The other couple started to try to say they really needed to leave, and with each gentle interruption, the storyteller acknowledged them and said he just wanted to finish his point. He continued on. It became comical, watching them trying to figure out how to extricate themselves. He even ignored their offer of a donation, saying he had one more thing he wanted to say, and that the expected donation is ten dollars per adult.

When they finally did manage to hand him a twenty dollar bill and go, I took the opportunity to introduce ourselves as Jews, farmers, people with no background in exactly what the word Gullah means and where it came from.  I asked direct questions and got straightforward, interesting answers. The whole thing was interesting.  First we had to deal with the Jewish part – he had worked for a Kosher caterer in his high school years so he heard a lot of Jewish blessings at all the Saturday events. Then he recited the motzi, flawlessly (and I noted that he pronounced Adonai as “Adonoy” and I knew I was right about Boston because he sounded just like Leon). He grew up in Roxbury, MA. He told the amusing story of being at some interfaith event where a rabbi turned to him and asked if he wanted to offer a blessing, probably assuming that it would come from an expected Christian background. He offered a blessing in Hebrew and confused everyone.

Then I asked forgiveness, but could he just start from the very beginning and tell me what we mean by Gullah.  He patiently explained that Gullah is the culture that came out of the many mixed languages and customs of the West African slaves (he only used the word “slaves,” he never said “enslaved people.”), further mixed with English. Gullah is still spoken today. The culture was preserved because after the Civil War, many former slaves moved to the barrier islands and continued their traditions and language.

We didn’t have as much trouble taking our leave, partly because he was not delivering a monologue and there were logical stopping places to the flow of information. We were fascinated by this man and when we got back to the internet, we read all about him.
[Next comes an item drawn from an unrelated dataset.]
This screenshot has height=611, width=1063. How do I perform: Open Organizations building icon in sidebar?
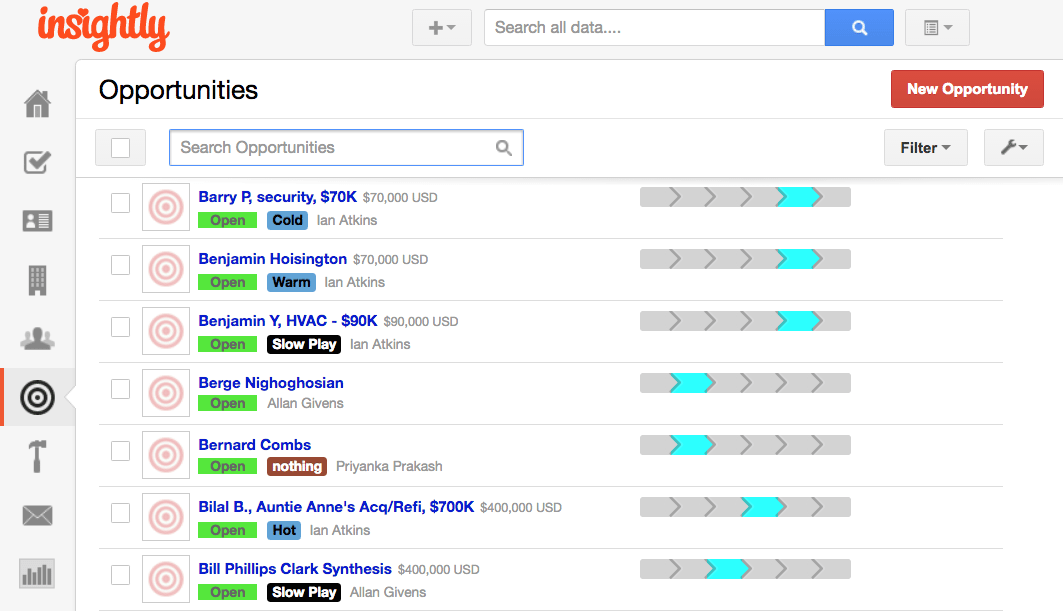click(x=37, y=280)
He never mentioned that he had more education than trade school, but his vocabulary and capacity for fluid narrative and his facility with numbers (I noticed that he effortlessly translated those millions into “2.7 million” instead of 2,665,100) made me wonder about his education and work history.

He is of Cape Verdean descent, he married a woman who was born and raised in Georgetown (where the museum was), she was a real mover and shaker, an artist and activist, she made a quilt for Michelle Obama because or her Gullah ancestry. His name is Andrew Rodrigues, he went to college on an athletic scholarship, became a chemist and worked for the FDA, went back to school and got a law degree, became the first Black attorney to work for Bethlehem Steel. When he retired, he and his wife moved back to her hometown and established this museum. And now he is there six days a week, teaching anyone who comes in.

His wife died seven years ago and his daughters moved here to take care of him, he said, because “they didn’t think I could take care of myself.”  Now I understand the tone of voice when he said that. He has lived such a self-determined life, and now accepts help and direction from his daughters. I hope that there is a steady stream of learners going through that museum. It’s a rare opportunity to learn from a passionate scholar.